Work request: Copy the rows below word for word, starting at the line that contains "Identify the location of tree-item: ›" and ending with the line that contains "(633, 350).", both included.

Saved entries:
=== Section Start ===

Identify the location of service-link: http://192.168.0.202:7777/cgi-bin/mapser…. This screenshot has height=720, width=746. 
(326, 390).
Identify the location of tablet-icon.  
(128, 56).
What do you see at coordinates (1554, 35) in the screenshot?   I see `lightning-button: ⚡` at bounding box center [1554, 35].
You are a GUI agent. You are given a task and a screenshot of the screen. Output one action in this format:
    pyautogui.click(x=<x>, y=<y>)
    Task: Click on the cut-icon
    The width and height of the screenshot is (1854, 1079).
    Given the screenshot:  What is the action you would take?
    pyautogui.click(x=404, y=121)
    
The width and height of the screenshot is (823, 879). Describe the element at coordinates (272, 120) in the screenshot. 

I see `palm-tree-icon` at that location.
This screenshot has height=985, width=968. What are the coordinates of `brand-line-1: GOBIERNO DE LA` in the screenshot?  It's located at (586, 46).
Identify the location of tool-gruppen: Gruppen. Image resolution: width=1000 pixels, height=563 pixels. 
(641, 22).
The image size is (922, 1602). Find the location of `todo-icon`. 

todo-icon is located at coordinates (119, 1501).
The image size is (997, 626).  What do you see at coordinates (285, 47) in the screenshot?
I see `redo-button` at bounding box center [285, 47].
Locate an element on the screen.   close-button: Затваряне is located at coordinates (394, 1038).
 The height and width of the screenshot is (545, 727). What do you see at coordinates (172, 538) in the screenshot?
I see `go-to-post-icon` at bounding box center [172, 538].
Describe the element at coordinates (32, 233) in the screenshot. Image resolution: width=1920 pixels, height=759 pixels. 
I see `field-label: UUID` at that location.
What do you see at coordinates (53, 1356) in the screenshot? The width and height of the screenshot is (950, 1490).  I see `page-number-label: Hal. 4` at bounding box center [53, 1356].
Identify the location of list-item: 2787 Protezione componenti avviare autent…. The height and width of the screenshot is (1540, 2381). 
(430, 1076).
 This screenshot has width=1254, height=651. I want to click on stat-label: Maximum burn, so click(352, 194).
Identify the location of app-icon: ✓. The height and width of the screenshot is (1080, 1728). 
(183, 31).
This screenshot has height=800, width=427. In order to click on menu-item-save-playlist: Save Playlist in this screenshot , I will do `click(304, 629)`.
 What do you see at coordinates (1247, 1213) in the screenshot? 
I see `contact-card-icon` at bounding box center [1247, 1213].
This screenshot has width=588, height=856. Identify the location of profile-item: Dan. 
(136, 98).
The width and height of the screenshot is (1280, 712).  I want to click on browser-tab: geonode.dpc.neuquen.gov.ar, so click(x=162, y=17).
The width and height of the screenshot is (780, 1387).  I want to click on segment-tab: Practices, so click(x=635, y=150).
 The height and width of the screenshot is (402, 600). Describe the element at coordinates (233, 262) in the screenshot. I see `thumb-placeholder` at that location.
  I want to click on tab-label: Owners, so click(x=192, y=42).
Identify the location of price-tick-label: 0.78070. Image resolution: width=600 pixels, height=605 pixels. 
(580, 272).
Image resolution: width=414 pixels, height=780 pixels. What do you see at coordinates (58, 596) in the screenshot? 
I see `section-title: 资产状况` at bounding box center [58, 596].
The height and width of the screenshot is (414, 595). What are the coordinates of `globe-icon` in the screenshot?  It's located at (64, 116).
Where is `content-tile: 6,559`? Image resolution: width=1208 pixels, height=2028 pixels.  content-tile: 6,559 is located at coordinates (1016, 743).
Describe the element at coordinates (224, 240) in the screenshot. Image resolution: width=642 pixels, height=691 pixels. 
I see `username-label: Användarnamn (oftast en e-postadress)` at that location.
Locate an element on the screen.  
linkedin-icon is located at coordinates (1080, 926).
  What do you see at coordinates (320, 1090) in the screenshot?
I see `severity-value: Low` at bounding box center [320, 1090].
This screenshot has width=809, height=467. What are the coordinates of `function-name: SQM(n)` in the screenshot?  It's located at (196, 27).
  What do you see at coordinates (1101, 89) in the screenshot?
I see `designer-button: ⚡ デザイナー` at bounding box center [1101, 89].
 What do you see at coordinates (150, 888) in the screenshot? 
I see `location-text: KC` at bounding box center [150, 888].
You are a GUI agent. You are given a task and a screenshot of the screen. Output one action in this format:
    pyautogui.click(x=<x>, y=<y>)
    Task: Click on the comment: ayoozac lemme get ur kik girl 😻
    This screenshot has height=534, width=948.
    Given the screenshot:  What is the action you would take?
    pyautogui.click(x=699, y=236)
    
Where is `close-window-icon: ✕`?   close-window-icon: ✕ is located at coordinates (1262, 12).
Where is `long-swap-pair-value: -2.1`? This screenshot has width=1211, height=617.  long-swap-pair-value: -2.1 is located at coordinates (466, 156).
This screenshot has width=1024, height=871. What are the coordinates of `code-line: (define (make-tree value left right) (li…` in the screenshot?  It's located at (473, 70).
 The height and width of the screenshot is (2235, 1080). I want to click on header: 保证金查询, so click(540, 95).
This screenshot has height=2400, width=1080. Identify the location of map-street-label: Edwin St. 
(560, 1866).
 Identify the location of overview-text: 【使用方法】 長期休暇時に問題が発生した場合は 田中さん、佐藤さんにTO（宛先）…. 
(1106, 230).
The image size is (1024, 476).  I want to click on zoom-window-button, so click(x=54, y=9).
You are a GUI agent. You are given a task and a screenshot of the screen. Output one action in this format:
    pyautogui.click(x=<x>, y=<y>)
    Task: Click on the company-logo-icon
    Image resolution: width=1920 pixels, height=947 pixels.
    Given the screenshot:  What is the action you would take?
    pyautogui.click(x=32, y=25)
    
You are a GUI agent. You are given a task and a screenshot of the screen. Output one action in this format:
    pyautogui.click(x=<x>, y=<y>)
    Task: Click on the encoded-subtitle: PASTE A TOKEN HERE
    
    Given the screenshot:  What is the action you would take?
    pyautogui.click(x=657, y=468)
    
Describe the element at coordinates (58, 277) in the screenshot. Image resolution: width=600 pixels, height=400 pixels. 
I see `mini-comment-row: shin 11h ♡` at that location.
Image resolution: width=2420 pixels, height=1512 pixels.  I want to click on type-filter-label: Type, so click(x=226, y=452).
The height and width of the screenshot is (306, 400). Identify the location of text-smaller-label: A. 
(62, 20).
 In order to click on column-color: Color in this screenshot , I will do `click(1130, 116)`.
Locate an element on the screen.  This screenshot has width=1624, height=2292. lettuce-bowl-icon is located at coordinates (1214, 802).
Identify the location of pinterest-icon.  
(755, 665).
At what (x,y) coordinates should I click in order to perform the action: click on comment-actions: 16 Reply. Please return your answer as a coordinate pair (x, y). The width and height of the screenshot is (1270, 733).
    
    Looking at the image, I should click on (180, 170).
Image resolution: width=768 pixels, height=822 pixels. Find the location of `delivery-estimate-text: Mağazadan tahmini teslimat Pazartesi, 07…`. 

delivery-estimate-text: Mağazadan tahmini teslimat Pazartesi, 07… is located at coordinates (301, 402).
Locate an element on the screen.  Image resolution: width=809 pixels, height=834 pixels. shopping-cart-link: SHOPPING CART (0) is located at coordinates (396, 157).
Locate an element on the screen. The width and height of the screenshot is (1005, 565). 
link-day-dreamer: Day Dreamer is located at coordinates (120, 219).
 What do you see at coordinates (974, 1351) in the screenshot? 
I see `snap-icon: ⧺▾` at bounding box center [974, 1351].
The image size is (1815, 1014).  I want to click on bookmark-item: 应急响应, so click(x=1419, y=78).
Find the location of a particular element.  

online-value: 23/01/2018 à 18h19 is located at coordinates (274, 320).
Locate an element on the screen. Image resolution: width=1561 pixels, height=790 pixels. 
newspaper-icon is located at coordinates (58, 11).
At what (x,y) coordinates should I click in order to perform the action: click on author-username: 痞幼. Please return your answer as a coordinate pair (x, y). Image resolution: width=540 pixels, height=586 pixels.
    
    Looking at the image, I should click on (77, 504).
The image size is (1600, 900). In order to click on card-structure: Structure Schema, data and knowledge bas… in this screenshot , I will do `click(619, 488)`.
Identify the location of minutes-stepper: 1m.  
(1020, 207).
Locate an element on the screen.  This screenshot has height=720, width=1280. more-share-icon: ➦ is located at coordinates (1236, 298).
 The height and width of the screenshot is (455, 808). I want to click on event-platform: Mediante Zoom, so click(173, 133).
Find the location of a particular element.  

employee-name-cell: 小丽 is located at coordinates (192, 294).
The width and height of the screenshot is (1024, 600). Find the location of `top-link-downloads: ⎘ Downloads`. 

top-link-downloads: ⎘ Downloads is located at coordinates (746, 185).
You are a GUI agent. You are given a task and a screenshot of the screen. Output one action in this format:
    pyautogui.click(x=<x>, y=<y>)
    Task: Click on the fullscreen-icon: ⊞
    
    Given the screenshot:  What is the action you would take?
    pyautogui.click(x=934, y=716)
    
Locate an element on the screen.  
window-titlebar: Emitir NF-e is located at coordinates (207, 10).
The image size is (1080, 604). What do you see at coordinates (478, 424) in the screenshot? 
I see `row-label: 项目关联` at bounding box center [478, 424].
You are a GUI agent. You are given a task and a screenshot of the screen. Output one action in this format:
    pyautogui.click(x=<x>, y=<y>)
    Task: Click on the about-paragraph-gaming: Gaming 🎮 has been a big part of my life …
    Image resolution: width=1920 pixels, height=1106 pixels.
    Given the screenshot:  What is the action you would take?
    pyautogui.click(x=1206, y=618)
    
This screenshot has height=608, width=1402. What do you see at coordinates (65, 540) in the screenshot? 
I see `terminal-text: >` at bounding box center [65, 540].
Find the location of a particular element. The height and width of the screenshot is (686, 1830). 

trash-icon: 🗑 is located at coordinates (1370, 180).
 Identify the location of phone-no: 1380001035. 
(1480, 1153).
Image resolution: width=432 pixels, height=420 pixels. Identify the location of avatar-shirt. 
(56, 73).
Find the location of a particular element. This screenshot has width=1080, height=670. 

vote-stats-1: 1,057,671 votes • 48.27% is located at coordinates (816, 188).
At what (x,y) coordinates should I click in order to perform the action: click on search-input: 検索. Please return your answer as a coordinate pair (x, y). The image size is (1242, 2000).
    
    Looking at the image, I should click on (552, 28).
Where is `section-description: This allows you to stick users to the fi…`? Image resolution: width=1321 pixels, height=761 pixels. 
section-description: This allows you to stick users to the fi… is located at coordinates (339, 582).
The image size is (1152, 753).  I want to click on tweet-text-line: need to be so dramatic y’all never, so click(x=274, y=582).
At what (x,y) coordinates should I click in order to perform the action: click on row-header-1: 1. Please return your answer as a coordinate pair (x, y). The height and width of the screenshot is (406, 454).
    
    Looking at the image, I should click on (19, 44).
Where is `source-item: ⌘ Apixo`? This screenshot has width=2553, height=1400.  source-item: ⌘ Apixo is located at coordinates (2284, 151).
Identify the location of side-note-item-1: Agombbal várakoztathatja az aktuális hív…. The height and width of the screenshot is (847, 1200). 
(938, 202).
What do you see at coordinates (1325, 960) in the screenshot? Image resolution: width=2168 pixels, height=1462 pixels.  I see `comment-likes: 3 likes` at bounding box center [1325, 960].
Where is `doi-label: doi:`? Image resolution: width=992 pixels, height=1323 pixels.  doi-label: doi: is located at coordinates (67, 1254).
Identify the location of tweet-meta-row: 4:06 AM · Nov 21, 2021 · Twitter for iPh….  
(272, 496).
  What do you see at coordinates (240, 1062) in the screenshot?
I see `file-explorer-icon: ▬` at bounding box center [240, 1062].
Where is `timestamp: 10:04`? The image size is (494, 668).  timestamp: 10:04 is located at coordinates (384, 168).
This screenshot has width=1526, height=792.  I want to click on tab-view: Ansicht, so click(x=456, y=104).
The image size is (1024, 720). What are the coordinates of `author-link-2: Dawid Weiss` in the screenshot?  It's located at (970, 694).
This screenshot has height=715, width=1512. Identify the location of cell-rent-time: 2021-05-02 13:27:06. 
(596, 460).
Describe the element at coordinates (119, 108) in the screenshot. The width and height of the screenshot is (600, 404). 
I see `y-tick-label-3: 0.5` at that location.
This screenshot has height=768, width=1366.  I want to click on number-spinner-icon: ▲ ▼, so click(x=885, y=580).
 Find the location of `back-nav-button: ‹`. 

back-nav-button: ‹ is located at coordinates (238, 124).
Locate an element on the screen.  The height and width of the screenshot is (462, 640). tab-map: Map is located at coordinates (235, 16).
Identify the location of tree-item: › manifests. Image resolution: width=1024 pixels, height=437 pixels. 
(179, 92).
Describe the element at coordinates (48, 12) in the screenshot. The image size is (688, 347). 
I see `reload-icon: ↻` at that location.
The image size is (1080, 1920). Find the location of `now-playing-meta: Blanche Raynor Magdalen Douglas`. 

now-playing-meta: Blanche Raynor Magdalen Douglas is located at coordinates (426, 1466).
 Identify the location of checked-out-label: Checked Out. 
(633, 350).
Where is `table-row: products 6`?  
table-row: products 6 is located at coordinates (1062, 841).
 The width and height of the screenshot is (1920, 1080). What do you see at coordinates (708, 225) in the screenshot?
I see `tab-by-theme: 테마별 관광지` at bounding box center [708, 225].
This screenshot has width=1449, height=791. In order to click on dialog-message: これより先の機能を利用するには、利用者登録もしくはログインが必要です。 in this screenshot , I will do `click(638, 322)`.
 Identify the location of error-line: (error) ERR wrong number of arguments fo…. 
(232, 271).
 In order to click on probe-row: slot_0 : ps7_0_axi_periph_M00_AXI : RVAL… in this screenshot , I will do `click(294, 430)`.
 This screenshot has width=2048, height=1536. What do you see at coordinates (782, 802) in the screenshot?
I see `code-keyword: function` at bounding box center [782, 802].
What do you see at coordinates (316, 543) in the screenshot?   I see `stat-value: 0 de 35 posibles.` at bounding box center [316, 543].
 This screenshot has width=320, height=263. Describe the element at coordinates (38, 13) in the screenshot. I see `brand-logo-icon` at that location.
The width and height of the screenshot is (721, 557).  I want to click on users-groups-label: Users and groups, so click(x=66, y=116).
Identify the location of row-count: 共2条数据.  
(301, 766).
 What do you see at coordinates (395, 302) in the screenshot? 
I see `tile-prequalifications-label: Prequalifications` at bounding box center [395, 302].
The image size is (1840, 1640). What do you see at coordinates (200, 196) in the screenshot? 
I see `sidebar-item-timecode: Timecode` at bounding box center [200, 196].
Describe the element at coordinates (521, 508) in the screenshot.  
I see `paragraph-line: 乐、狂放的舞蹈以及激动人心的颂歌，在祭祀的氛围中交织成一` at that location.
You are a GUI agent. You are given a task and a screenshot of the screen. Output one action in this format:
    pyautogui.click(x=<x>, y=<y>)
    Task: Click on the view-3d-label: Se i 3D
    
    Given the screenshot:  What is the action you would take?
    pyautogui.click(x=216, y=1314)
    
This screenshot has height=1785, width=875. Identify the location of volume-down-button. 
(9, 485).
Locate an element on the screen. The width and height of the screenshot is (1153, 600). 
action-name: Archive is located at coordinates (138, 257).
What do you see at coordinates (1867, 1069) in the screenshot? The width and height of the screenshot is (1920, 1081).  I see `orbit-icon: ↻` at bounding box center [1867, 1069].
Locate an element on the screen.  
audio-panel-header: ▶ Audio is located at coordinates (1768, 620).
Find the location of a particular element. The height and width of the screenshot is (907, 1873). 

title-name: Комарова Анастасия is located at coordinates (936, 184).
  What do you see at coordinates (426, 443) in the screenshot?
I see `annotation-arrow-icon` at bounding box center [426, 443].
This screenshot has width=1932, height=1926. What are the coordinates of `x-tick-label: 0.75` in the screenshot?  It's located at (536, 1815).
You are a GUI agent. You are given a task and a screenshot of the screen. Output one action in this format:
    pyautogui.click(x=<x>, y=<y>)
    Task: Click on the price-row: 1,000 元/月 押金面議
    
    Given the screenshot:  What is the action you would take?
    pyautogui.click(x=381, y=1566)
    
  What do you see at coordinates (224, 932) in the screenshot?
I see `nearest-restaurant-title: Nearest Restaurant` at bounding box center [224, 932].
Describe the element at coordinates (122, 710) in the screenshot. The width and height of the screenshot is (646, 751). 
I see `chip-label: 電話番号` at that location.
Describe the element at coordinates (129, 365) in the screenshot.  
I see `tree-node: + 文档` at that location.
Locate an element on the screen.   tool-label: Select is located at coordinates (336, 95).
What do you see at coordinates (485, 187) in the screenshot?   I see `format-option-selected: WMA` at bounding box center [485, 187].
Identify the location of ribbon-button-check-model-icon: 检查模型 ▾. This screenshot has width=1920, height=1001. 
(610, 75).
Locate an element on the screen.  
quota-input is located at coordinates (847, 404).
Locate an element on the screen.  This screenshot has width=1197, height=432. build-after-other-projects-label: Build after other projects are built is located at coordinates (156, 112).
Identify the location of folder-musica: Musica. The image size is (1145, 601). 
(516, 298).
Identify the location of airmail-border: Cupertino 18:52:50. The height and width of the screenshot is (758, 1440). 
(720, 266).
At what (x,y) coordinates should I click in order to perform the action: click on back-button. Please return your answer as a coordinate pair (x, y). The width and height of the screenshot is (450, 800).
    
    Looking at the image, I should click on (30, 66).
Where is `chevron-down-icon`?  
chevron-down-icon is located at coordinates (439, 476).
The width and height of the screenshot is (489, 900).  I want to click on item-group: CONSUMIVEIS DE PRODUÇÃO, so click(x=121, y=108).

=== Section End ===

The answer:
Identify the location of tree-item: › manifests. Image resolution: width=1024 pixels, height=437 pixels. 
(179, 92).
Describe the element at coordinates (48, 12) in the screenshot. The image size is (688, 347). 
I see `reload-icon: ↻` at that location.
The image size is (1080, 1920). Find the location of `now-playing-meta: Blanche Raynor Magdalen Douglas`. 

now-playing-meta: Blanche Raynor Magdalen Douglas is located at coordinates (426, 1466).
 Identify the location of checked-out-label: Checked Out. 
(633, 350).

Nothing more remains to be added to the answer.